Gavino Murgia Blast 4tet - Blast PDF Stampa E-mail
Scritto da Flavio Caprera   
Mercoledì 27 Febbraio 2019 00:00


Gavino Murgia Blast 4tet - Blast

Abeat Records - ABJZ188 - 2018


Gavino Murgia: sax tenore, sax soprano, percussioni
Mauro Ottolini: trombone, conchiglie
Aldo Vigorito: contrabbasso
Pietro Iodice: batteria

Blast è un gran bel disco! È l'ultimo progetto di Gavino Murgia assieme al suo nuovo gruppo, formato da Mauro Ottolini, Aldo Vigorito e Pietro Iodice.
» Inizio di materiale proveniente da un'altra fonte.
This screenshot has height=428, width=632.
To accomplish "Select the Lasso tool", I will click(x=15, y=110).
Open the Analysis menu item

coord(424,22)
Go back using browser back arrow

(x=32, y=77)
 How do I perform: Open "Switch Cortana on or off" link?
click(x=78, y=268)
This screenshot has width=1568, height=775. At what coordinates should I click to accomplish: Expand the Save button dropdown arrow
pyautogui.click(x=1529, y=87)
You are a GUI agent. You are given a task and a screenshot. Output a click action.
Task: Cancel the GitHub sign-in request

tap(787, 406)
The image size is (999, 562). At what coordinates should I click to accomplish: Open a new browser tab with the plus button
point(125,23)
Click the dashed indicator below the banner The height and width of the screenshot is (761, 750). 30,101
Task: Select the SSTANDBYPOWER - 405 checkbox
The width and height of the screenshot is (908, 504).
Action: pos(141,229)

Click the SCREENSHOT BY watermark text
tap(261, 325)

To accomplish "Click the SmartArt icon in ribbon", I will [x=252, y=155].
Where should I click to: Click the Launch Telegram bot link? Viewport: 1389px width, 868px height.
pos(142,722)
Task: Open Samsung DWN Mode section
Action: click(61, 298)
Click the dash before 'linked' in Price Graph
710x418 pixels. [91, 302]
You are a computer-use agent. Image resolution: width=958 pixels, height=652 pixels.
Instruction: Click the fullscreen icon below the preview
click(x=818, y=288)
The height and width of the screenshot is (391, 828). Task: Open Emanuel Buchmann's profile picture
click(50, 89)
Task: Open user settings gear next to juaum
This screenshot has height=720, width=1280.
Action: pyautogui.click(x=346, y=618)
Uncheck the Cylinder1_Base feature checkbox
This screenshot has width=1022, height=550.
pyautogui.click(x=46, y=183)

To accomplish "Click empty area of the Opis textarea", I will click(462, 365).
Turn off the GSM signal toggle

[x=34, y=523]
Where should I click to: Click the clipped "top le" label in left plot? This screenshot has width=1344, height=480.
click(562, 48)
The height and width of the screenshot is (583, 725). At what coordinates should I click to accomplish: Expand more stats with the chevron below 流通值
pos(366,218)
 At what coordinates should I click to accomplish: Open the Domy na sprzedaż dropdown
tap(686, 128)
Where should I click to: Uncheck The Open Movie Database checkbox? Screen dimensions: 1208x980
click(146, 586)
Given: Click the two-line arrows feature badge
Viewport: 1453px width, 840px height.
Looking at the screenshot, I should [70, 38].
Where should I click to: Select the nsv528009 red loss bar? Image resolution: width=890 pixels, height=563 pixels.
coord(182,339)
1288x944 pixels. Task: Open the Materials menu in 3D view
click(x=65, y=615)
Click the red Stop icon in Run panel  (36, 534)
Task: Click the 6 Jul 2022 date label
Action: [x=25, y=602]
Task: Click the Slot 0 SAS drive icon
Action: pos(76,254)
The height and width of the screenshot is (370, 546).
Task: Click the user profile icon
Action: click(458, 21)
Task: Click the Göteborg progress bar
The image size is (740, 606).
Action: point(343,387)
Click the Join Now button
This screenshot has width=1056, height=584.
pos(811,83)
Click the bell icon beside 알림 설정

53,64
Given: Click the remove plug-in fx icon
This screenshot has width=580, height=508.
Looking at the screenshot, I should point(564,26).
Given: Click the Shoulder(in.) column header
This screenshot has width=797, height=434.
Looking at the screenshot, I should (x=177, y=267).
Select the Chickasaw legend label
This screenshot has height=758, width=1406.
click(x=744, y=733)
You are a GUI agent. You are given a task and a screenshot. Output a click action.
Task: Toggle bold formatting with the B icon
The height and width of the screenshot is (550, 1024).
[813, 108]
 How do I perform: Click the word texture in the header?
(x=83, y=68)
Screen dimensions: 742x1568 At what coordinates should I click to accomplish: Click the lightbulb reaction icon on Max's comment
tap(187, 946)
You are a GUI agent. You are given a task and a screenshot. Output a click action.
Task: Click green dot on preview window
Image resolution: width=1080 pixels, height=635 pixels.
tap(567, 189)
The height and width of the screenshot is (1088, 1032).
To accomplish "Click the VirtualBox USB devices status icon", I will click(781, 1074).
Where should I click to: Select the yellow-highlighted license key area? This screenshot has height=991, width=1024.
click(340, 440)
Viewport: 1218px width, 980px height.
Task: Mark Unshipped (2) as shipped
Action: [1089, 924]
Blast è una vera e propria esplosione di suoni, una dolce dimostrazione di potenza e gioia. Equilibrato e suonato molto bene, senza facili concessioni di comodo, contiene otto brani di cui sette originali e una cover senza pretese che omaggia e ringrazia il genio creativo e nello stesso tempo innovativo di Charles Mingus. Il pezzo in questione è Pithecanthropus erectus, sviscerato nella sua essenzialità blues e nella potenza del call and response praticata da sax e trombone. Il tutto sotto l'ombrello di una spontanea e fluviale improvvisazione a metà strada tra hard bop e free. Dei sette brani originali firmati dallo stesso Murgia non mancano i riferimenti alla cultura della sua Sardegna. E così che fanno ingresso i suoni folk che si confondono con il jazz in Bardofulas, un pezzo intenso con Murgia che scava le note con il soprano evocando ricordi e paesaggi sostenuto da una sezione ritmica di prim'ordine e da un trombone che riempie l'aria di note sostanziose e corpulenti. Il filo rosso delle radici tiene assieme le composizioni. Non ne è esente l'affascinante e cavernoso Sad Days, rifinito dal suono sordinato di un cupo trombone. Anche qui Murgia al soprano sa essere profondo e intenso, soggiogato da un giro di note soffuse, continue e martellanti di contrabbasso e batteria. Suoni antichi e leggende sarde s'incontrano nel lirico I danzatori delle Stelle, un brano che gira come una ballata popolare, portatrice di storia e tradizioni. È questa l'essenza di Blast, un incrocio tra tradizioni popolari e jazz, un mondo che scopre e riscopre se stesso e l'altro, sintetizzati attraverso un linguaggio moderno che punta dritto al cuore dell'ascoltatore. E per conferma ci si può sbizzarrire con l'ascolto di Cobalto, PardulOtto, Amaranto e il popolar/bandistico X1. Consigliato!